“諸位應該也知道最近府中發生了什麽事情吧,錢家出了這樣的渣滓,實屬家門不幸,好在發現的及時,並沒有給我們帶來太大的損失,為了慶祝,我才打算辦個宴席,大家都吃好喝好。”
“錢老爺說的對,要是錢成天真的販賣禁藥,隻怕我們錢府就要倒了。”
其餘人都紛紛附和,在他們眼中,沒有什麽比自己錦衣玉食更重要的了。
一旁的管家看眾人說的盡興,連忙在錢老爺耳邊小聲說道:“老爺,二房那邊說不參加,他們家一個人都沒來。”
“不用管他們,告訴他們乖乖聽話,不要再動什麽歪腦筋,這是我看在子安的麵子上給他們最後的忠告。”
錢老爺毫不在意地擺了擺手,要不是二房出了錢子安這麽一個會做生意的,錢老爺哪裏願意將他們留到現在。
錢府大擺宴席時,六扇門中也審問出了那些殺手。
經過秦景的觀察,這些人並不是專業的殺手,他們似乎隻是經過了簡單的訓練就被扔出來做任務了。
宋北淵對此也並不覺得奇怪,天刀門都被他們打壓到幾欲滅門了,其他的殺手組織自然不敢在這個風口接生意。
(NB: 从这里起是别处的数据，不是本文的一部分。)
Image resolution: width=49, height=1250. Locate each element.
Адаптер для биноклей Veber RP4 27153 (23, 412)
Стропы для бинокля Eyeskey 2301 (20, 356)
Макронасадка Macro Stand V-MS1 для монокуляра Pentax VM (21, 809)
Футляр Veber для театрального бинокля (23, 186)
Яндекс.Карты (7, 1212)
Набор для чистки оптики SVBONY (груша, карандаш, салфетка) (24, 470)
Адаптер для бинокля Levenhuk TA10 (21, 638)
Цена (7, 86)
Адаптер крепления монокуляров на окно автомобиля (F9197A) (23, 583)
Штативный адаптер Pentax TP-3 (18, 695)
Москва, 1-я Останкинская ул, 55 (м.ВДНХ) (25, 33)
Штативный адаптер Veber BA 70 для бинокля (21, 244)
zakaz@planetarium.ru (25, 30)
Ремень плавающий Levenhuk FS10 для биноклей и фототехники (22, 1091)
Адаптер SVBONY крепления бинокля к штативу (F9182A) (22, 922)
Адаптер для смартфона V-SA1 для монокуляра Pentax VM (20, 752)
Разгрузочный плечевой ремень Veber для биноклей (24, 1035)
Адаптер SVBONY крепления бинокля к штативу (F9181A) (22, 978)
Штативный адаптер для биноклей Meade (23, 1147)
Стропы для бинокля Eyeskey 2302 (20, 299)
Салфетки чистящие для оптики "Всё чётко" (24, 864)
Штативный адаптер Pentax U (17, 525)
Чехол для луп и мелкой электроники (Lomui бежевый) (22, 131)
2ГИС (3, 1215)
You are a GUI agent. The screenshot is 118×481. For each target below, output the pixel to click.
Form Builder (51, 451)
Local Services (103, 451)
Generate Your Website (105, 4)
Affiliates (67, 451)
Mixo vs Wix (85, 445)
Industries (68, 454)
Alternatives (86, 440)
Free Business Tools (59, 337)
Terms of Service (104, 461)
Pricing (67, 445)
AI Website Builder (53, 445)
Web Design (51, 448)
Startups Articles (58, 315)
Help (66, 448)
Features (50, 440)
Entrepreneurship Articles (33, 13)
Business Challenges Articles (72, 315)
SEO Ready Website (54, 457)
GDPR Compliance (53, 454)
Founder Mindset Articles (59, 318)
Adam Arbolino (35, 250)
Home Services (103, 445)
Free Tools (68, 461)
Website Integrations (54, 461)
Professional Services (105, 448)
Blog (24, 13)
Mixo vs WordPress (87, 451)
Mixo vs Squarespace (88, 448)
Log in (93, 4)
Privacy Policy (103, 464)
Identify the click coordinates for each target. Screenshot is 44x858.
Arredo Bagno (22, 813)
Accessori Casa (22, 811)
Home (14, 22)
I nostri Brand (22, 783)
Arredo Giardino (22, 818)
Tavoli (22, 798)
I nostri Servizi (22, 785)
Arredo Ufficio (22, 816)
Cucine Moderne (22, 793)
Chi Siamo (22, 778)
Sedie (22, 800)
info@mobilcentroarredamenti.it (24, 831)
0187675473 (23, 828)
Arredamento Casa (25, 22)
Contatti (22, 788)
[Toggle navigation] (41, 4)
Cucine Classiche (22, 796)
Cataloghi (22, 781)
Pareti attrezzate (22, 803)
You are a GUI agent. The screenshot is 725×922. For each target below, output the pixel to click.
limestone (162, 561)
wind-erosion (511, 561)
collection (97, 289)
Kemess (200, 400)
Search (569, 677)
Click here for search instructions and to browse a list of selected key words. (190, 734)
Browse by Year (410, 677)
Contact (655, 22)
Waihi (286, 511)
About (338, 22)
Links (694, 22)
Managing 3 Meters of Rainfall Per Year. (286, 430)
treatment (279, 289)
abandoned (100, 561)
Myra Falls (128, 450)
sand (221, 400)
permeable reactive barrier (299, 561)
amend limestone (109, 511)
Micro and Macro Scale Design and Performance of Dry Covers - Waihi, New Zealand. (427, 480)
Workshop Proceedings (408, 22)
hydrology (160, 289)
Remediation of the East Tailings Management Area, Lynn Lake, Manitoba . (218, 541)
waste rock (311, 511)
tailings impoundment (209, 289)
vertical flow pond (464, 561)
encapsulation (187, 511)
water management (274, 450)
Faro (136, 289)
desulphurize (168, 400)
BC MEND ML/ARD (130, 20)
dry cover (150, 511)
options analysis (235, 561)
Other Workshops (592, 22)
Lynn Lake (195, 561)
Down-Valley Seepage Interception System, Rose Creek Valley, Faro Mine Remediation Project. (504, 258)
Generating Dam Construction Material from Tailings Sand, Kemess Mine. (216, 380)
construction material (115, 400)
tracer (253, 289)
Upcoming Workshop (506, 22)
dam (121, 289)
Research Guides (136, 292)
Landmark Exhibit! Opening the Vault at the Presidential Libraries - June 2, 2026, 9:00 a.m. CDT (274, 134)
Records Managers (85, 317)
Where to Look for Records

從那些殺手的口中得知,他們隻是一個名不見經傳的小組織,平日裏隻是做些幫人教訓一下仇家的活兒,亦或是給有錢人家的公子小姐當護衛,殺人他們也是第一次做。
奈何對方給的價錢太高,他們這輩子都沒見過這麽多的錢,鬼迷心竅之下就將這活兒攬了下來,沒想到出師不利,剛抓到計德元就被六扇門的捕快抓了個現行。
說起自己的雇主,殺手也是一問三不知,他們隻負責拿錢辦事,對於雇主的個人信息自然是不知道的。
秦景看他們也不像是在說謊,便將消息告訴了宋北淵。
“去查查最近錢府的資金流向,不要被錢家的人發現了。”宋北淵摸著指尖的玉扳指,他麵前的紙上寫著錢府所有家眷的名字。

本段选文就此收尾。